Natacha Randriantefy
- Country (sports): Madagascar
- Residence: Antananarivo
- Born: 14 March 1978 (age 47) Antananarivo
- Turned pro: 1992
- Retired: 2010
- Plays: Right (two-handed backhand)
- Prize money: $34,044

Singles
- Career record: 102–93
- Career titles: 1 ITF
- Highest ranking: No. 325 (5 August 2002)

Other tournaments
- Olympic Games: 1R (1992), 1996)

Doubles
- Career record: 79–70
- Career titles: 8 ITF
- Highest ranking: No. 173 (5 August 2002)

Other doubles tournaments
- Olympic Games: 1R (1992, 1996)

= Natacha Randriantefy =

Malagasy tennis player

Natacha Randriantefy (born 14 March 1978) is a former professional tennis player from Madagascar.

Over her career, she won one singles and eight doubles titles on the ITF Women's Circuit.
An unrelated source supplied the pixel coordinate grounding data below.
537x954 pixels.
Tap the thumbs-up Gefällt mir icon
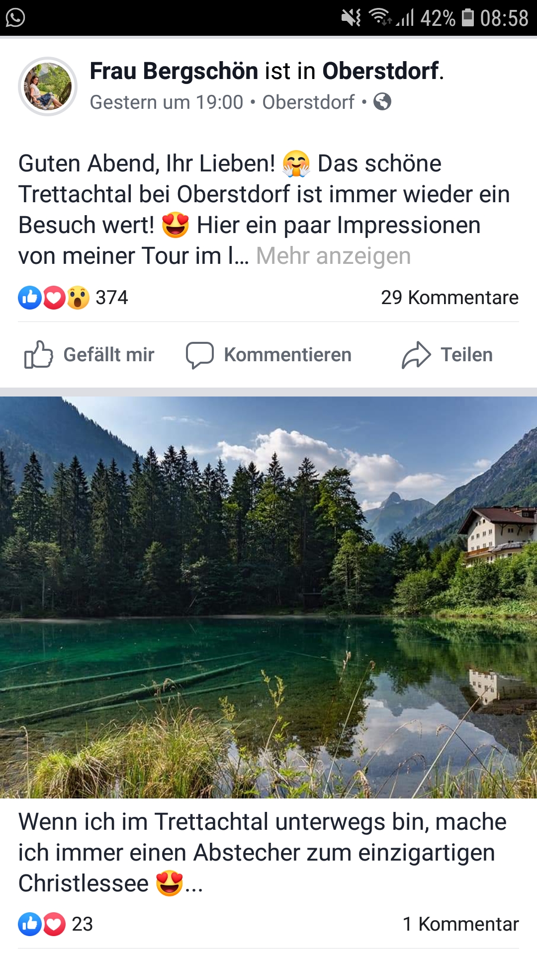point(38,355)
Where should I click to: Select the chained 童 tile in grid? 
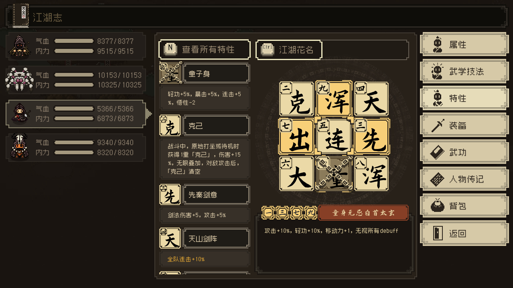pyautogui.click(x=334, y=174)
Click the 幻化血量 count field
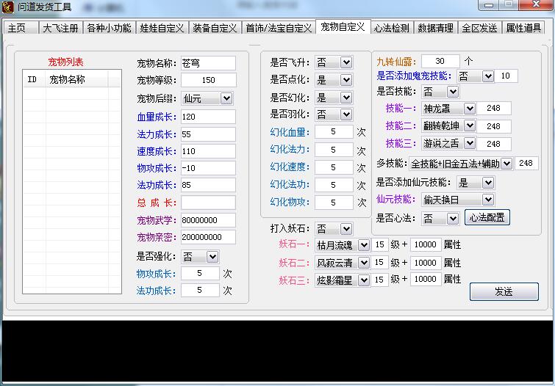The image size is (555, 386). 331,132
On 5 August, 2002, she reached her best singles ranking of world No. 325. On the same date, she peaked at No. 173 in the doubles rankings.
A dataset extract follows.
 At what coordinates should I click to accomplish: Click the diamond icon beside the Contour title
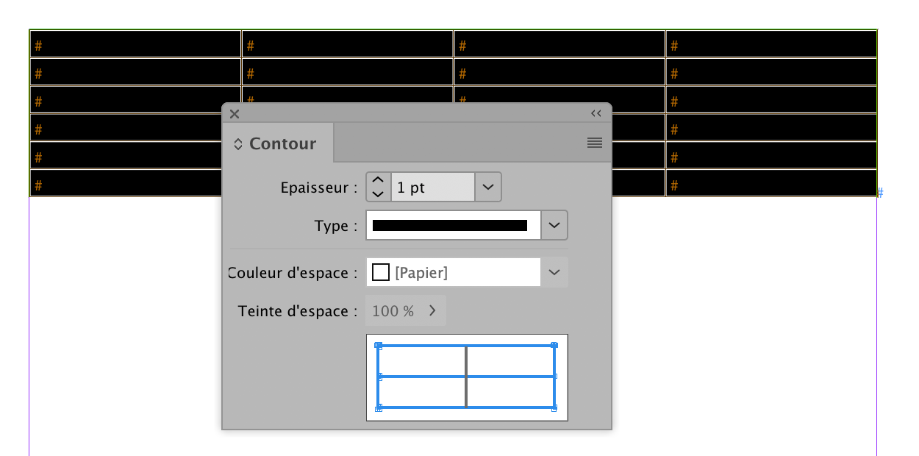click(237, 143)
Playing for Madagascar in Fed Cup competitions, Randriantefy has a win–loss record of 7–5.

Randriantefy took part in two Olympic Games, in Barcelona (1992) and Atlanta (1996). Natacha became the youngest ever Olympian in tennis at Olympic Games at age 14 years and 136 days in Barcelona (1992).
The Randriantefy sisters competed in women's doubles and they faced the Spanish pair of Conchita Martínez and Arantxa Sánchez Vicario at both Olympics in the first rounds.
As of today, only Natacha and Dally Randriantefy represented Madasgascar in tennis at Olympic Games leaving everlasting mark on the history of their home country and the international tennis.

Her sister and doubles partner, Dally was the flag bearer of Malagasy Olympic team in Atlanta.

She played in Madagascar Fed Cup team in 1997-98, her record 7-5 (6-2 in singles, 1-3 in doubles).
She was the Madagascan's Fed Cup team captain in 2014, and 2016.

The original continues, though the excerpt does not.